■ **Richiesta assegnata**: Riporta le righe seguenti in una tabella Markdown con le colonne «N.» e «Riga», tralasciando quelle vuote. Non includere le immagini nella risposta.
==== Righe da elaborare
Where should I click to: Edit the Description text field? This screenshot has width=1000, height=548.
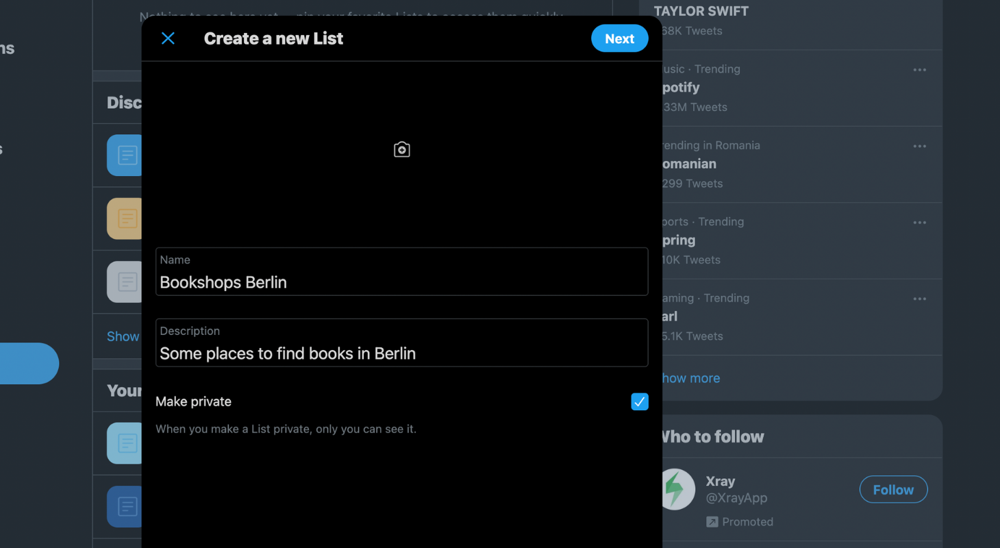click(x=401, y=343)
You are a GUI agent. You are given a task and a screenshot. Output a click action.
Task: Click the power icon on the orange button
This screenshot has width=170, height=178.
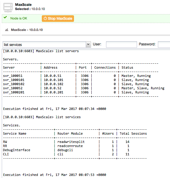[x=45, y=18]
========
■ **Risultato atteso**:
| N. | Riga |
|---|---|
| 1 | Where should I click to: Edit the Description text field? This screenshot has width=1000, height=548. |
| 2 | click(x=401, y=343) |
| 3 | You are a GUI agent. You are given a task and a screenshot. Output a click action. |
| 4 | Task: Click the power icon on the orange button |
| 5 | This screenshot has width=170, height=178. |
| 6 | [x=45, y=18] |